← All guides
Self-hosting

Paperclip self-hosting guide

Self-hosting Paperclip gives you full control — your data, your infrastructure, your rules. This guide is for intermediate users who are comfortable with Linux and want to run Paperclip outside of a managed platform.

Who this guide is for

This guide assumes you have a Linux server (bare metal, a homelab machine, or a rented VPS), are comfortable with SSH and the command line, and want to manage the full deployment yourself. If you'd prefer a simpler start, see the Hostinger or Railway guides instead.

Server requirements

Minimum: 1 vCPU, 1 GB RAM, 10 GB storage. Recommended: 2 vCPU, 2 GB RAM for comfortable operation with multiple users. Ubuntu 22.04 LTS or Debian 12 are the best-supported distributions.
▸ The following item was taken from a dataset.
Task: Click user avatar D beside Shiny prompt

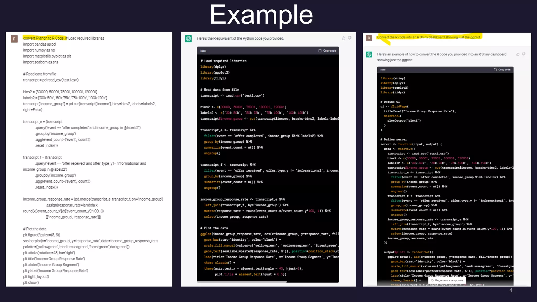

Step 1: Prepare the server

Create a non-root user for running Paperclip, update the system, and configure your firewall.

adduser paperclip
usermod -aG sudo paperclip
apt update && apt upgrade -y
ufw allow OpenSSH
ufw allow 80
ufw allow 443
ufw enable

Step 2: Install Node.js, Git, and nginx

Install the required runtime and reverse proxy. nginx will handle SSL and forward traffic to your Paperclip process.

curl -fsSL https://deb.nodesource.com/setup_20.x | bash -
apt install -y nodejs git nginx
nginx -v

Step 3: Clone, configure, and build

Switch to the paperclip user, clone the repository, and configure your environment.

su - paperclip
git clone https://github.com/paperclip-app/paperclip.git
cd paperclip
npm install
cp .env.example .env
nano .env  # fill in your values
npm run build

Step 4: Configure nginx as a reverse proxy

Create an nginx site config to proxy requests to your Paperclip instance. Replace YOUR_DOMAIN with your actual domain or server IP.
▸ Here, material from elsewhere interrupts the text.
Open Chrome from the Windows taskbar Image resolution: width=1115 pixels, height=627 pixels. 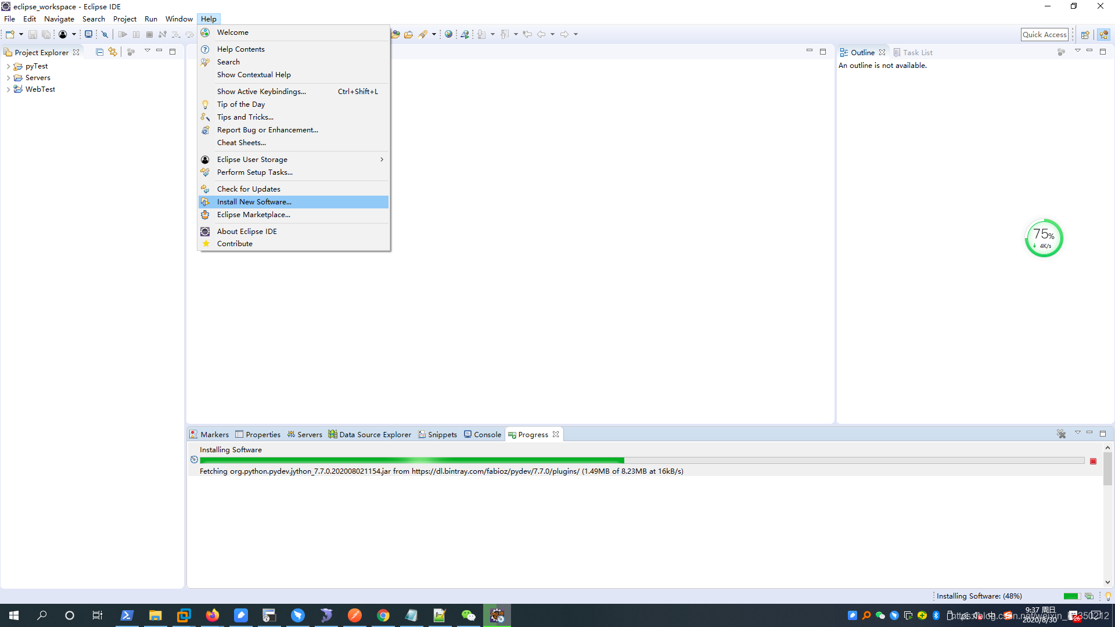pos(383,615)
# /etc/nginx/sites-available/paperclip
server {
  listen 80;
  server_name YOUR_DOMAIN;
  location / {
    proxy_pass http://localhost:3000;
    proxy_http_version 1.1;
    proxy_set_header Upgrade $http_upgrade;
    proxy_set_header Connection 'upgrade';
    proxy_set_header Host $host;
    proxy_cache_bypass $http_upgrade;
  }
}

Step 5: Run as a systemd service

Use a systemd unit file to keep Paperclip running and restart it automatically after reboots or crashes.

# /etc/systemd/system/paperclip.service
[Unit]
Description=Paperclip
After=network.target

[Service]
User=paperclip
WorkingDirectory=/home/paperclip/paperclip
ExecStart=/usr/bin/npm start
Restart=always

[Install]
WantedBy=multi-user.target

# Then:
systemctl enable paperclip
systemctl start paperclip

Keeping Paperclip updated

To update your self-hosted instance, pull the latest changes, reinstall dependencies if needed, rebuild, and restart the service.

cd /home/paperclip/paperclip
git pull
npm install
npm run build
systemctl restart paperclip

This is an independent guide. Paperclip Hosting is not affiliated with the official Paperclip project. Guide steps are based on real deployments and are subject to change as the software evolves.